2003 aviation accident

Turkish Airlines Flight 634 was a scheduled domestic passenger flight from Istanbul Atatürk Airport to Diyarbakır Airport in southeastern Turkey. On 8 January 2003 at 20:19 EET (18:19 UTC), the aircraft operating the flight, a British Aerospace Avro RJ100, struck the ground on final approach approximately 900 m short of the runway threshold during inclement weather conditions. In the following collision with a slope, a post-crash fire broke out, killing 75 of the 80 occupants, including the entire crew. This is the deadliest aviation accident to involve the BAe 146.

==Background==

===Aircraft===
The aircraft involved in the accident was a 1993-built British Aerospace Avro RJ100 equipped with four Lycoming LF507-1F turbofan engines and was delivered to the airline in March 1994. At the time of the accident, it had accumulated a total of 20,000 flight hours in a total of 17,000 flight cycles.

★ ★ ★ ★ ★ ★ ★

ASSIGNED TASK 1: Do these statements agree with the text on Turkish Airlines Flight 634? (a) The aircraft struck the ground about 900 m short of the runway threshold. (b) All members of the crew survived. (c) The aircraft was delivered to the airline in 1993. Answer yes or no for each, quoting the deciding words of the text.
ASSIGNED TASK 2: Continue the text on Turkish Airlines Flight 634 from where it stops.
The material after this point has no connection to the Flight 634 text.

★ ★ ★ ★ ★ ★ ★

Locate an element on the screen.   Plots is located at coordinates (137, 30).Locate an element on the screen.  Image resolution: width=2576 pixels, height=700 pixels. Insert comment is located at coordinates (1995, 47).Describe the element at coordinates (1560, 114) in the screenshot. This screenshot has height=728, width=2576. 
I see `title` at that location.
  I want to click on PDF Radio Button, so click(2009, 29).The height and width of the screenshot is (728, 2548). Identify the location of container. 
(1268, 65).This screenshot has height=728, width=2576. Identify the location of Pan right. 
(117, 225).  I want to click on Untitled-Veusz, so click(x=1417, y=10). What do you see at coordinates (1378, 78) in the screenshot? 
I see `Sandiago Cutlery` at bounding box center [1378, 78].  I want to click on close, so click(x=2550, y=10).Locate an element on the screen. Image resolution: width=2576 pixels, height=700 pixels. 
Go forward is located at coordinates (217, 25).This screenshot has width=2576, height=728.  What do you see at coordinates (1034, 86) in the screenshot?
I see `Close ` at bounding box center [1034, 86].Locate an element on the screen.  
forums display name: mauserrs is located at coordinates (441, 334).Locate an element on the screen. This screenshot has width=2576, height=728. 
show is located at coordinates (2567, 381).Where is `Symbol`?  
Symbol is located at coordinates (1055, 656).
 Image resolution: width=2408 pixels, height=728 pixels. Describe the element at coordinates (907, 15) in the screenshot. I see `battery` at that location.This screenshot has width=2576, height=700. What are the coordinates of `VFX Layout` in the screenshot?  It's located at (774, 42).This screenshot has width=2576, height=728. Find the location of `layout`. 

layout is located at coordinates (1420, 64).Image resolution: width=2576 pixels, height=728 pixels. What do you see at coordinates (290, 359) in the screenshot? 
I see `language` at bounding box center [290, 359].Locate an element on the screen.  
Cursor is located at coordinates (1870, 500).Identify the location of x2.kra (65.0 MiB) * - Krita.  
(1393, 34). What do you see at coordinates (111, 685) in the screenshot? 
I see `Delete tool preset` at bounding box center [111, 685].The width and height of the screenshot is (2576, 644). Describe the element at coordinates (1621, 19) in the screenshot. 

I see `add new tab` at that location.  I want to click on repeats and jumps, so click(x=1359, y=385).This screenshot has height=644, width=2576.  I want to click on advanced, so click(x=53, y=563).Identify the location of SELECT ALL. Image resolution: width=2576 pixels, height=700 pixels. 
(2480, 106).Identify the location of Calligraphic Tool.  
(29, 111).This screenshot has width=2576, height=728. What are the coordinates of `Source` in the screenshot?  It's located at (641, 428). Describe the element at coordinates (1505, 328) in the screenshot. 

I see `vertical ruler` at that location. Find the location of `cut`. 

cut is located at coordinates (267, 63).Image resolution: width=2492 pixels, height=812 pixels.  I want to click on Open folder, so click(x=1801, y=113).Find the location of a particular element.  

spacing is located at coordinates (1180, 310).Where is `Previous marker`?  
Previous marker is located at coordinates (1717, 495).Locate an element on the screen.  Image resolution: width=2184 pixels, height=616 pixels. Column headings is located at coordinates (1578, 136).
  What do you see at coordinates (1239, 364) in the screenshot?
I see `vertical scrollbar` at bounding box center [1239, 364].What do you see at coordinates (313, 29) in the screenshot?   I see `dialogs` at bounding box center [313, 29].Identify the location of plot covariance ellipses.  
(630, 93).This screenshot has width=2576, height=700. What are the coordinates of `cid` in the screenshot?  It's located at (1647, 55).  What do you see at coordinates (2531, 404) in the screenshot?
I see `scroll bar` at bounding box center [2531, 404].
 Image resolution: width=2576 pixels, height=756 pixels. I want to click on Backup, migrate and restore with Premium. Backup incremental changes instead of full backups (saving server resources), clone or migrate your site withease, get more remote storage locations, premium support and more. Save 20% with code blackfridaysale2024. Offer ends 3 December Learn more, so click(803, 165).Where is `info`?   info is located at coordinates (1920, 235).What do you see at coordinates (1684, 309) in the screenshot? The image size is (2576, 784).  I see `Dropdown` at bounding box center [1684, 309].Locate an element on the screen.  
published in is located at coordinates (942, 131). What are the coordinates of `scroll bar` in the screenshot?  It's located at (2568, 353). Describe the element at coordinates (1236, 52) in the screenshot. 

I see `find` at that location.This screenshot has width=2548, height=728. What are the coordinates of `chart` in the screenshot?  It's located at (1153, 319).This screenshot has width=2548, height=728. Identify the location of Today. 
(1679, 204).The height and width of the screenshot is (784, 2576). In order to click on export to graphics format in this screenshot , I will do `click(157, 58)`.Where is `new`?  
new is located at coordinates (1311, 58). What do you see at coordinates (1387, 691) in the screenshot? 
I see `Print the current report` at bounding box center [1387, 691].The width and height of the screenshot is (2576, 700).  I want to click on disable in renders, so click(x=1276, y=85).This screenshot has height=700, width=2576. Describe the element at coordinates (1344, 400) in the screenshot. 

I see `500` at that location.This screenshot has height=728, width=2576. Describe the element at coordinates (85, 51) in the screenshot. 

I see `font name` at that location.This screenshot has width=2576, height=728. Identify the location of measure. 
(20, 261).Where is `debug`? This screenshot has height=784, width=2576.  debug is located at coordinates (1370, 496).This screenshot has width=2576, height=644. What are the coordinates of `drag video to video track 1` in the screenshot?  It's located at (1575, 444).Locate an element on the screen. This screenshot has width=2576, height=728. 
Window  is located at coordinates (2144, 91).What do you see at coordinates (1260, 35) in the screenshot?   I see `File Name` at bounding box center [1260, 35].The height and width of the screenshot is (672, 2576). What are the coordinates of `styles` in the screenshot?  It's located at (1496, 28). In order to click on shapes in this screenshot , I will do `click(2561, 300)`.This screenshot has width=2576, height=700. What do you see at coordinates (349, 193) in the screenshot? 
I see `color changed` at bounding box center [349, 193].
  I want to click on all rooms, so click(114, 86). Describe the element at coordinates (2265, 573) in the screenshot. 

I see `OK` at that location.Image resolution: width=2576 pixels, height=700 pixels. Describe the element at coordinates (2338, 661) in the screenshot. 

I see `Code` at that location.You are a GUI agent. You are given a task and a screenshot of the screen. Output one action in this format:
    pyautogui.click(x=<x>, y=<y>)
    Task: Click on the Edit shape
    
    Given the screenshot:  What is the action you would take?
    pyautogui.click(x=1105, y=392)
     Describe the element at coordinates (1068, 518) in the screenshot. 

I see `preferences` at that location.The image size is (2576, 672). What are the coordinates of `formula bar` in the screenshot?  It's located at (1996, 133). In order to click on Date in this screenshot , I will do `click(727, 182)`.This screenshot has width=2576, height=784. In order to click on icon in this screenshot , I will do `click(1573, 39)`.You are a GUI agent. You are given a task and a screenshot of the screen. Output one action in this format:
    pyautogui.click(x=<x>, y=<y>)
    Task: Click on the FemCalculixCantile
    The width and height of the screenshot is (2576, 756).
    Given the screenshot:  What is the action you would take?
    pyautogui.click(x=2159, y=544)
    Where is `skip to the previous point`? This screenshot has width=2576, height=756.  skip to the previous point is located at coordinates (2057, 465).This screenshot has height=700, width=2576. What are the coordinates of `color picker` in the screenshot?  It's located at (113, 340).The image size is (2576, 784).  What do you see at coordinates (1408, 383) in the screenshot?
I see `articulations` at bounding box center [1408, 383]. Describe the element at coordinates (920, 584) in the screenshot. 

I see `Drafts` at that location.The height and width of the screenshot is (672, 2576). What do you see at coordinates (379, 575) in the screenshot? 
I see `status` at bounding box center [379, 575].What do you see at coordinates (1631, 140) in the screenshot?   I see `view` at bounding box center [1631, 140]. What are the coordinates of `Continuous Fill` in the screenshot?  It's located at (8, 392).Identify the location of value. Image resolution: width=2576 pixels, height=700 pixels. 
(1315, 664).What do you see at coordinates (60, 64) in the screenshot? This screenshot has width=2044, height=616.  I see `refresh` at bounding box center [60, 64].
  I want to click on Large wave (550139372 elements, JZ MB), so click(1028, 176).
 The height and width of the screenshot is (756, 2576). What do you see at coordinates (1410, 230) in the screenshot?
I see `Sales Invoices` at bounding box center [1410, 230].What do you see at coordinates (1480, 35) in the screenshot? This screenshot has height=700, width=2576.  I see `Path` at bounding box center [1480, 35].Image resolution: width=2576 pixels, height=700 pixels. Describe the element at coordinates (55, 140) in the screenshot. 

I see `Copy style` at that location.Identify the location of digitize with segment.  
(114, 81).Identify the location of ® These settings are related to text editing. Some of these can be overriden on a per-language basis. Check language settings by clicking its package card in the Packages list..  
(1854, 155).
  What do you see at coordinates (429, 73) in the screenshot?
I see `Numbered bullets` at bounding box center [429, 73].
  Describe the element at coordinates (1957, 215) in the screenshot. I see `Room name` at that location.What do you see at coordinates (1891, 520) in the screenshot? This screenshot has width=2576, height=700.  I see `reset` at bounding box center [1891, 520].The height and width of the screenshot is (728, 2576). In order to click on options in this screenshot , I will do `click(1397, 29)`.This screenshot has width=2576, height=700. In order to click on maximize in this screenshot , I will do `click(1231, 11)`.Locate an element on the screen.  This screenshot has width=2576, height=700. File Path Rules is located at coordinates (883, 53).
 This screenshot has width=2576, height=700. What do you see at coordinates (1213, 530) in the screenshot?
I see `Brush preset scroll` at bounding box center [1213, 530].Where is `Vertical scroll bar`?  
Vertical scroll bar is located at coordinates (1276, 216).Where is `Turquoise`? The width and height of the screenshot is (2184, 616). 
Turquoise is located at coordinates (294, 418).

★ ★ ★ ★ ★ ★ ★

RESPONSE AREA 1:
(a) Yes: "approximately 900 m short of the runway threshold"
(b) No: "killing 75 of the 80 occupants, including the entire crew"
(c) No: "was delivered to the airline in March 1994"

RESPONSE AREA 2:
===Crew and passengers===

| Nationality | Crew | Passengers | Total |
|---|---|---|---|
| Turkey | 5 | 25 | 30 |
| France | 0 | 45 | 45 |
| United Kingdom | 0 | 3 | 3 |
| Germany | 0 | 2 | 2 |
| Total | 5 | 75 | 80 |

The aircrew consisted of two pilots and three flight attendants. Captain Alaaddin Yunak, a former Turkish Air Force pilot aged 34, had joined Turkish Airlines in 1995 and had accumulated 6,309 flight hours in total. First Officer Ismail Altug Ulusu, aged 33, had joined Turkish Airlines in 1998 and had since clocked 2,052 flight hours in total. The flight was carrying 75 passengers. Of the 80 people on board, initially six passengers survived but one passenger later succumbed to his injuries.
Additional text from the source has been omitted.